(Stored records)
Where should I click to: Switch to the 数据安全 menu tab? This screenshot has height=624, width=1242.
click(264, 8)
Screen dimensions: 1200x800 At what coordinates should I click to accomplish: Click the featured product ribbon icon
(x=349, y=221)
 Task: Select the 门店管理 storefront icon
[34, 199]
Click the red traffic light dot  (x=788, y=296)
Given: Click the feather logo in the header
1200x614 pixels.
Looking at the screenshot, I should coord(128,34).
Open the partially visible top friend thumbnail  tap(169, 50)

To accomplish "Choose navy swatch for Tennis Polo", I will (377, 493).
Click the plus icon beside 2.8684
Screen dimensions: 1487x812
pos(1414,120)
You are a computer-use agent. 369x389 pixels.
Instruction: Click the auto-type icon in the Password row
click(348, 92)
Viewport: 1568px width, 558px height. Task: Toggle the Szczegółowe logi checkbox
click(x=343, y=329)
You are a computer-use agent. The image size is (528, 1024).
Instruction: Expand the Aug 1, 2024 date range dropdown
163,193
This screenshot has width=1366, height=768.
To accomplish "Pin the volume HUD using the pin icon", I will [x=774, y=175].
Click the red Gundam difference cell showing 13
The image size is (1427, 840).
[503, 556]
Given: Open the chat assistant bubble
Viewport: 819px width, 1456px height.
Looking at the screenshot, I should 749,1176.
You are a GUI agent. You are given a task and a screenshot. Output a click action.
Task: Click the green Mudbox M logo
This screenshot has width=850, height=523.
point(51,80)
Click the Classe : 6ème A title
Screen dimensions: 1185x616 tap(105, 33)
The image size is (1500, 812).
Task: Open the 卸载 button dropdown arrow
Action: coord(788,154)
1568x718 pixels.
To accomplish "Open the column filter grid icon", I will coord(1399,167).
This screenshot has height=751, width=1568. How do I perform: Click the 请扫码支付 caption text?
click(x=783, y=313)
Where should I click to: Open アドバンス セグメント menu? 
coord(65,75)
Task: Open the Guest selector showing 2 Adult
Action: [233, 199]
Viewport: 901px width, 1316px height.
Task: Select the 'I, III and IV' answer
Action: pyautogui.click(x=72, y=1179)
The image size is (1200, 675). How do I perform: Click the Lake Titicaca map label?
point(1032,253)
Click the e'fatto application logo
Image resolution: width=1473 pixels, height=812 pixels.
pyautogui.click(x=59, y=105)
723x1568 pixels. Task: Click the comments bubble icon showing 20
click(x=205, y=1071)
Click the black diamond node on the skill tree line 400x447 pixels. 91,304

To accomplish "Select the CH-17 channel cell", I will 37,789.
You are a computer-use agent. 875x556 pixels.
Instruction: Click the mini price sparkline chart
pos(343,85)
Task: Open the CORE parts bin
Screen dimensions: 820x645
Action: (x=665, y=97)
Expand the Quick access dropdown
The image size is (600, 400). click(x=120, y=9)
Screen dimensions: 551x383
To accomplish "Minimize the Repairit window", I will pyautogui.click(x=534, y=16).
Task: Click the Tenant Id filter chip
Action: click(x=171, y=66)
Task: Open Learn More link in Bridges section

▶ WORK INSTRUCTION: Pull every line containing "computer" out of the entries.

▶ TASK OUTPUT:
You are a computer-use agent. 369x389 pixels.
You are a computer-use agent. The image size is (528, 1024).
You are a computer-use agent. 875x556 pixels.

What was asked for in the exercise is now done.